[What to do]: In full and without alteration, write out the lines below.

Task input below:

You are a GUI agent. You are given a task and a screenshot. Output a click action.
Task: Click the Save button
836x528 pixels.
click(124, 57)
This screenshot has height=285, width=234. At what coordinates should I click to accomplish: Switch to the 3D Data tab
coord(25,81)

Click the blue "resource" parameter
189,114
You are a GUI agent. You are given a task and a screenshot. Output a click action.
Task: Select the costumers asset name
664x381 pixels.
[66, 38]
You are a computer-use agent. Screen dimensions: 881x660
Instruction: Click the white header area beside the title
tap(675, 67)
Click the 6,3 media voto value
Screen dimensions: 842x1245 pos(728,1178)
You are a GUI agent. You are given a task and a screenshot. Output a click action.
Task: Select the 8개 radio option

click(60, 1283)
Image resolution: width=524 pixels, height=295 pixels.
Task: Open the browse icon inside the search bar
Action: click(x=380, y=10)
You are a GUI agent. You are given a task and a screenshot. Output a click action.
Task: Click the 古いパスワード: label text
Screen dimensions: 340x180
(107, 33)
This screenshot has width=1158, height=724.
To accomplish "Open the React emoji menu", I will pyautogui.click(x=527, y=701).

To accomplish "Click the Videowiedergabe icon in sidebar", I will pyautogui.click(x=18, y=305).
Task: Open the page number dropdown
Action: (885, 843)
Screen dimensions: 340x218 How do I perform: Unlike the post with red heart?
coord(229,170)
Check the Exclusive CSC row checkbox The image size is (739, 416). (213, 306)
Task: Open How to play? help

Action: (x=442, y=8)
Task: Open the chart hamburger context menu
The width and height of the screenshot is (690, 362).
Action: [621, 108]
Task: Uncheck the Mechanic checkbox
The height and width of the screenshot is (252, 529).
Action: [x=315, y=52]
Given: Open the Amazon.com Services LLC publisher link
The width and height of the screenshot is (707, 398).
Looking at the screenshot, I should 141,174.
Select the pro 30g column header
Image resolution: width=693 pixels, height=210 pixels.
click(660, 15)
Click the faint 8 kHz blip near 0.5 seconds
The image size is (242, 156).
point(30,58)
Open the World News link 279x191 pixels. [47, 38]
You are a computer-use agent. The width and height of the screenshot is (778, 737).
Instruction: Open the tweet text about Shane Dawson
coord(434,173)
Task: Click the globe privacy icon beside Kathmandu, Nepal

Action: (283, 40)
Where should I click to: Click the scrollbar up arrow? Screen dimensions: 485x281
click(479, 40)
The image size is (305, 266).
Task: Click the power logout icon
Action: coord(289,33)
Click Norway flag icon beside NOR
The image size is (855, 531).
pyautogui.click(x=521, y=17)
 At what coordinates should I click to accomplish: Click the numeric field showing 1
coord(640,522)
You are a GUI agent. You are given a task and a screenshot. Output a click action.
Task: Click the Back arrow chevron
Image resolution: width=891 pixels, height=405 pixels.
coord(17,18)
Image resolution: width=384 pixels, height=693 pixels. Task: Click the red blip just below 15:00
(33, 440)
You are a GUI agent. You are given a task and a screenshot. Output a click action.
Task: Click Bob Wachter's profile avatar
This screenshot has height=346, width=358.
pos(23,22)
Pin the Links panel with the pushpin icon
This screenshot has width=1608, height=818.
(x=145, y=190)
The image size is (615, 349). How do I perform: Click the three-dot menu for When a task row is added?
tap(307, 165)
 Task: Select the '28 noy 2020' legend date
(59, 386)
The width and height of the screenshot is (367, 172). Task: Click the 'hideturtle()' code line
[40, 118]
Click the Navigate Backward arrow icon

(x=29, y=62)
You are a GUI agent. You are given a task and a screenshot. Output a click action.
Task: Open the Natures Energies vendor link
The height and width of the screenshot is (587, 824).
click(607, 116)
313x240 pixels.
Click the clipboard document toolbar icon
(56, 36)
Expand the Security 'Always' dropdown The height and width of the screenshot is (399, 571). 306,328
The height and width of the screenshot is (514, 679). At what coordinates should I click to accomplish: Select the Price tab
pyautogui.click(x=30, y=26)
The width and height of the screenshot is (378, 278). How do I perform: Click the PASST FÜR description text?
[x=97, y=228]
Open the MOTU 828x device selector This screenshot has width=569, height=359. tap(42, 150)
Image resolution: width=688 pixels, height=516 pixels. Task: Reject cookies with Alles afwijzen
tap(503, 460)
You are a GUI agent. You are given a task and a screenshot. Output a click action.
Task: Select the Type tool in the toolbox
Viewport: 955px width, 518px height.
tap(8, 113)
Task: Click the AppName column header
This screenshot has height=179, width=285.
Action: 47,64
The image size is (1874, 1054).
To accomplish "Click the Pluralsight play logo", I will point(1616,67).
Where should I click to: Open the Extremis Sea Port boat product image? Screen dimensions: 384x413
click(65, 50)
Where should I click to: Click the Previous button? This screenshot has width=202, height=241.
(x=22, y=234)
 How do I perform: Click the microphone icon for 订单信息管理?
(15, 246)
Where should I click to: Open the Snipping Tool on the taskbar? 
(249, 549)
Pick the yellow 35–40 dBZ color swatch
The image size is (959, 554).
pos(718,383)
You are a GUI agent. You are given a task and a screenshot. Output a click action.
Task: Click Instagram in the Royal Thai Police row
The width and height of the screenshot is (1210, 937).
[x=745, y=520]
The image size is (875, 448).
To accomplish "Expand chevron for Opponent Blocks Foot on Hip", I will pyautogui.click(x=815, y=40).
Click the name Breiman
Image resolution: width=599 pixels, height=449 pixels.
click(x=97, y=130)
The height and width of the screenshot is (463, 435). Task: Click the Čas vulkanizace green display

End of Task input.

[Output for this task]:
You are a GUI agent. You are given a task and a screenshot. Output a click action.
Task: Click the Save button
836x528 pixels.
click(124, 57)
This screenshot has height=285, width=234. At what coordinates should I click to accomplish: Switch to the 3D Data tab
coord(25,81)

Click the blue "resource" parameter
189,114
You are a GUI agent. You are given a task and a screenshot. Output a click action.
Task: Select the costumers asset name
664x381 pixels.
[66, 38]
You are a computer-use agent. Screen dimensions: 881x660
Instruction: Click the white header area beside the title
tap(675, 67)
Click the 6,3 media voto value
Screen dimensions: 842x1245 pos(728,1178)
You are a GUI agent. You are given a task and a screenshot. Output a click action.
Task: Select the 8개 radio option

click(60, 1283)
Image resolution: width=524 pixels, height=295 pixels.
Task: Open the browse icon inside the search bar
Action: click(x=380, y=10)
You are a GUI agent. You are given a task and a screenshot. Output a click action.
Task: Click the 古いパスワード: label text
Screen dimensions: 340x180
(107, 33)
This screenshot has width=1158, height=724.
To accomplish "Open the React emoji menu", I will pyautogui.click(x=527, y=701).

To accomplish "Click the Videowiedergabe icon in sidebar", I will pyautogui.click(x=18, y=305).
Task: Open the page number dropdown
Action: (885, 843)
Screen dimensions: 340x218 How do I perform: Unlike the post with red heart?
coord(229,170)
Check the Exclusive CSC row checkbox The image size is (739, 416). (213, 306)
Task: Open How to play? help

Action: (x=442, y=8)
Task: Open the chart hamburger context menu
The width and height of the screenshot is (690, 362).
Action: [621, 108]
Task: Uncheck the Mechanic checkbox
The height and width of the screenshot is (252, 529).
Action: [x=315, y=52]
Given: Open the Amazon.com Services LLC publisher link
The width and height of the screenshot is (707, 398).
Looking at the screenshot, I should 141,174.
Select the pro 30g column header
Image resolution: width=693 pixels, height=210 pixels.
click(660, 15)
Click the faint 8 kHz blip near 0.5 seconds
The image size is (242, 156).
point(30,58)
Open the World News link 279x191 pixels. [47, 38]
You are a computer-use agent. The width and height of the screenshot is (778, 737).
Instruction: Open the tweet text about Shane Dawson
coord(434,173)
Task: Click the globe privacy icon beside Kathmandu, Nepal

Action: (283, 40)
Where should I click to: Click the scrollbar up arrow? Screen dimensions: 485x281
click(479, 40)
The image size is (305, 266).
Task: Click the power logout icon
Action: coord(289,33)
Click Norway flag icon beside NOR
The image size is (855, 531).
pyautogui.click(x=521, y=17)
 At what coordinates should I click to accomplish: Click the numeric field showing 1
coord(640,522)
You are a GUI agent. You are given a task and a screenshot. Output a click action.
Task: Click the Back arrow chevron
Image resolution: width=891 pixels, height=405 pixels.
coord(17,18)
Image resolution: width=384 pixels, height=693 pixels. Task: Click the red blip just below 15:00
(33, 440)
You are a GUI agent. You are given a task and a screenshot. Output a click action.
Task: Click Bob Wachter's profile avatar
This screenshot has height=346, width=358.
pos(23,22)
Pin the Links panel with the pushpin icon
This screenshot has width=1608, height=818.
(x=145, y=190)
The image size is (615, 349). How do I perform: Click the three-dot menu for When a task row is added?
tap(307, 165)
 Task: Select the '28 noy 2020' legend date
(59, 386)
The width and height of the screenshot is (367, 172). Task: Click the 'hideturtle()' code line
[40, 118]
Click the Navigate Backward arrow icon

(x=29, y=62)
You are a GUI agent. You are given a task and a screenshot. Output a click action.
Task: Open the Natures Energies vendor link
The height and width of the screenshot is (587, 824).
click(607, 116)
313x240 pixels.
Click the clipboard document toolbar icon
(56, 36)
Expand the Security 'Always' dropdown The height and width of the screenshot is (399, 571). 306,328
The height and width of the screenshot is (514, 679). At what coordinates should I click to accomplish: Select the Price tab
pyautogui.click(x=30, y=26)
The width and height of the screenshot is (378, 278). How do I perform: Click the PASST FÜR description text?
[x=97, y=228]
Open the MOTU 828x device selector This screenshot has width=569, height=359. tap(42, 150)
Image resolution: width=688 pixels, height=516 pixels. Task: Reject cookies with Alles afwijzen
tap(503, 460)
You are a GUI agent. You are given a task and a screenshot. Output a click action.
Task: Select the Type tool in the toolbox
Viewport: 955px width, 518px height.
tap(8, 113)
Task: Click the AppName column header
This screenshot has height=179, width=285.
Action: 47,64
The image size is (1874, 1054).
To accomplish "Click the Pluralsight play logo", I will point(1616,67).
Where should I click to: Open the Extremis Sea Port boat product image? Screen dimensions: 384x413
click(65, 50)
Where should I click to: Click the Previous button? This screenshot has width=202, height=241.
(x=22, y=234)
 How do I perform: Click the microphone icon for 订单信息管理?
(15, 246)
Where should I click to: Open the Snipping Tool on the taskbar? 
(249, 549)
Pick the yellow 35–40 dBZ color swatch
The image size is (959, 554).
pos(718,383)
You are a GUI agent. You are given a task and a screenshot. Output a click action.
Task: Click Instagram in the Royal Thai Police row
The width and height of the screenshot is (1210, 937).
[x=745, y=520]
The image size is (875, 448).
To accomplish "Expand chevron for Opponent Blocks Foot on Hip", I will pyautogui.click(x=815, y=40).
Click the name Breiman
Image resolution: width=599 pixels, height=449 pixels.
click(x=97, y=130)
The height and width of the screenshot is (463, 435). Task: Click the Čas vulkanizace green display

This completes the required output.